Mundo esse que se traduz de forma simples: os países mais ricos estão a adquirir milhões de doses além das suas necessidades porque as farmacêuticas não estão a conseguir corresponder à procura, levando a que os países menos aptos economicamente vão ficando para o fim da linha, podendo mesmo, como lembrava há duas semanas a The Economist, ter acesso às vacinas apenas em 2023.

Citado pelo The Guardian, Mustaqeem De Gama, representante sul-africano no departamento da propriedade intelectual da Organização Mundial do Comércio (OMC), defende que o domínio global nesta área deveria alertar os mais ricos para a excruciante dor que estão a gerar nos mais pobres sem acesso a estes medicamentos cruciais.

"Os países onde estas grandes farmacêuticas estão sedeadas devem, rapidamente, criar mecanismos que as impeçam de bloquear a disponibilidade das patentes", porque essa é a única forma de corrigir esta injustiça, apontou.

Esta posição foi já materializada numa proposta na OMC, pela África do Sul e pela Índia, com o apoio de dezenas de outros países em desenvolvimento, sob o argumento de que o trespasse dos direitos sobre estas vacinas iria permitir a uma grande parte da população mundial desfavorecida ser vacinada já e não daqui a muitos meses, senão anos.

A África do Sul e a Índia são dois dos países com capacidade para produzir vacinas se tivessem acesso às patentes com o acrescento de estarem disponíveis para que a sua produção chegue a outros países economicamente fragilizados.

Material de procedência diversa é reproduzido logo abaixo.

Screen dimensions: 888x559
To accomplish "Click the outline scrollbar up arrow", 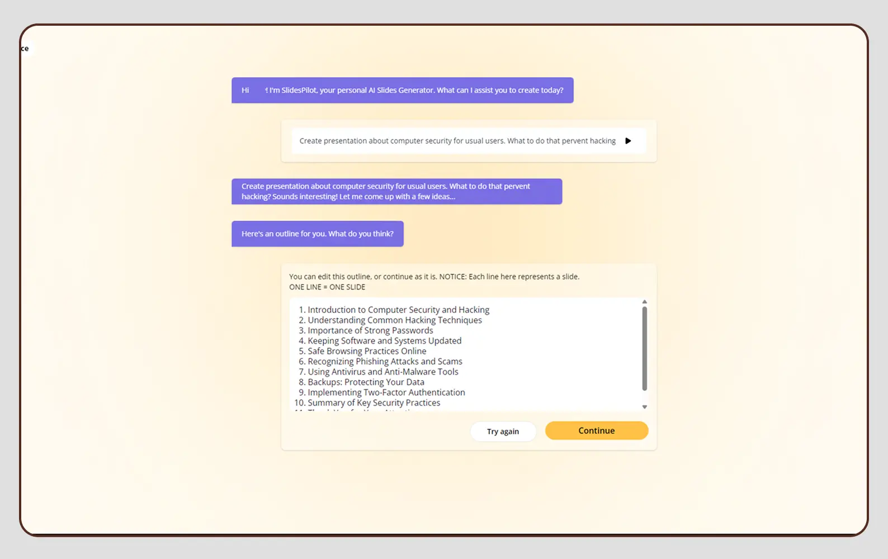I will [644, 302].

Neste momento, recorde-se, a única forma de os países mais empobrecidos terem acesso às vacinas é via Covax, uma iniciativa global da Gavi - Aliança para as Vacinas, que agrega entidades públicas e privadas mas que tarda em fazer efeito, porque as firmas que estão a produzir as vacinas não estão a ter capacidade de resposta para as encomendas dos mais ricos.